Falling diesel demand and Brexit blamed for decline in new car sales
Total sales fell for a second year with 2.37 million vehicles sold last year, 173,000 fewer than in 2017, according to the Society of Motor Manufacturers and Traders (SMMT).
Demand for diesel cars fell by 30% in 2018, with December marking the 21st consecutive month of decline for the fuel type.
The SMMT said negative anti-diesel rhetoric and fiscal measures had taken a toll on sales.
Mike Hawes, SMMT chief executive, said: “A second year of substantial decline is a major concern, as falling consumer confidence, confusing fiscal and policy messages and shortages due to regulatory changes have combined to create a highly turbulent market.

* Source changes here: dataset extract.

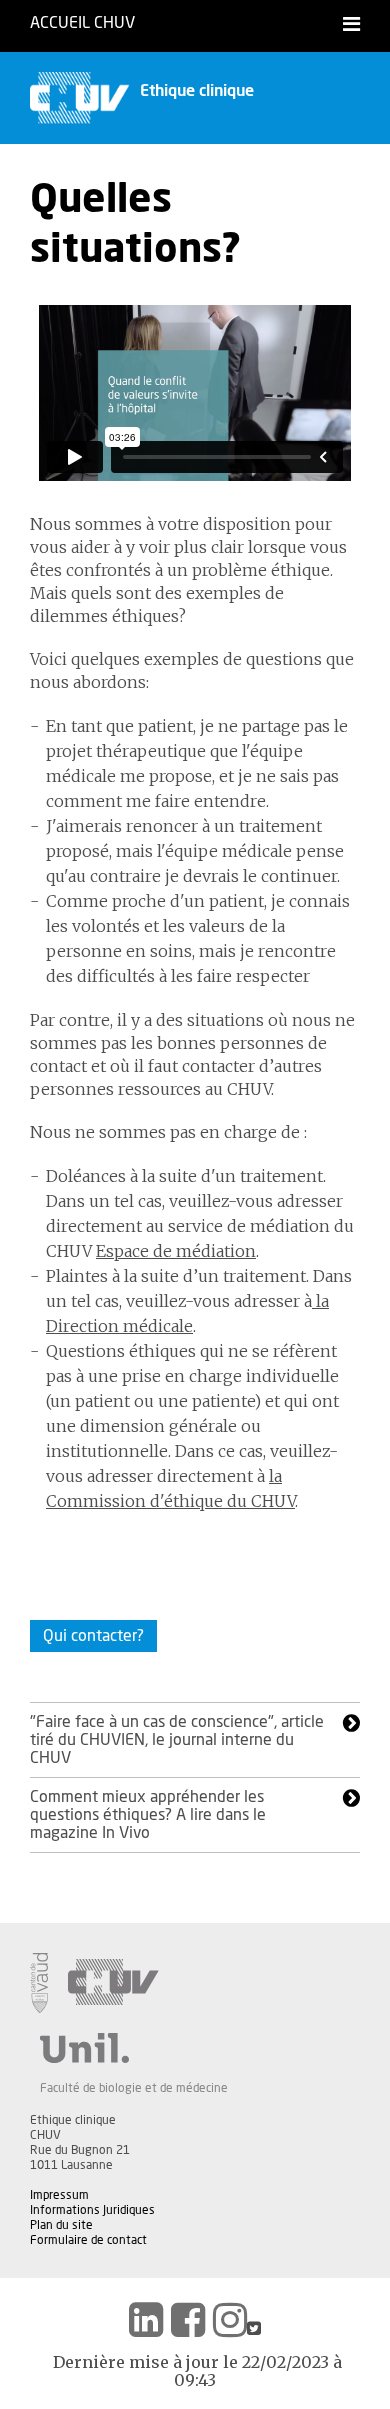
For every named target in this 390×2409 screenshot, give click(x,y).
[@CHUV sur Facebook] (188, 2320)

“The industry is facing ever-tougher environmental targets against a backdrop of political and economic uncertainty that is weakening demand so these figures should act as a wake-up call for policy makers.”
In the alternatively fuelled vehicles sector, petrol electric hybrids remained the most popular choice, up by 21%. Plug-in hybrids also recorded a strong uplift over the year with sales up 25%, though the figures suggest growth is slowing following the removal of the government’s plug-in car grant for these vehicles in October.
Sales of pure electric vehicles grew by 14%, but with just 15,474 registered, they still make up only 0.7% of the car market.